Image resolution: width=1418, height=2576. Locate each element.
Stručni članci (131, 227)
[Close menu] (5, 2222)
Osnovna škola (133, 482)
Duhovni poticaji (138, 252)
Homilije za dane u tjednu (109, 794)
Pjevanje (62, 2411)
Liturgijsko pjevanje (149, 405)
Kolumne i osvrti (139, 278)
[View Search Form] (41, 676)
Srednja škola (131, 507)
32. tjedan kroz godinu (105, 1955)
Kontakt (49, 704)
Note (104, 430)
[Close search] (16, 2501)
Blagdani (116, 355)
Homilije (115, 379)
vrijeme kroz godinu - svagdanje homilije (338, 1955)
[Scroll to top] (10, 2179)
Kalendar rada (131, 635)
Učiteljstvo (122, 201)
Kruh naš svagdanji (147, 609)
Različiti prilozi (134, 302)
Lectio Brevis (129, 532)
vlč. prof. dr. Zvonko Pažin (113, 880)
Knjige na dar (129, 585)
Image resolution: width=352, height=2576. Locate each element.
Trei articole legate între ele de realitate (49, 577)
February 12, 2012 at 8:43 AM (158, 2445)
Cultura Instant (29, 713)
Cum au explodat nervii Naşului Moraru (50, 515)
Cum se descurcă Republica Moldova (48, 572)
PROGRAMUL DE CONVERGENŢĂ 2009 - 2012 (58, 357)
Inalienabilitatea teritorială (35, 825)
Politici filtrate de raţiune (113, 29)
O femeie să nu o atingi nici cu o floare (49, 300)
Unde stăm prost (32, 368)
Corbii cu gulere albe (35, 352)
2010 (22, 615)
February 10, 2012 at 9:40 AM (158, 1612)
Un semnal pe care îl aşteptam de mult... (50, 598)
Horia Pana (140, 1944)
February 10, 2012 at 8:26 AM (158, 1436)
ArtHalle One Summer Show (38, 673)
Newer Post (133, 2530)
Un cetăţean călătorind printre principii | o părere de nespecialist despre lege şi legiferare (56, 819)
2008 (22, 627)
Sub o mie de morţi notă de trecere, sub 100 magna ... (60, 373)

====

*Aim of the exercise*. Lines containing the word "Locate" must be found in the data above and copied.

*Result below*.
Image resolution: width=1418, height=2576. Locate each element.
Image resolution: width=352, height=2576. Locate each element.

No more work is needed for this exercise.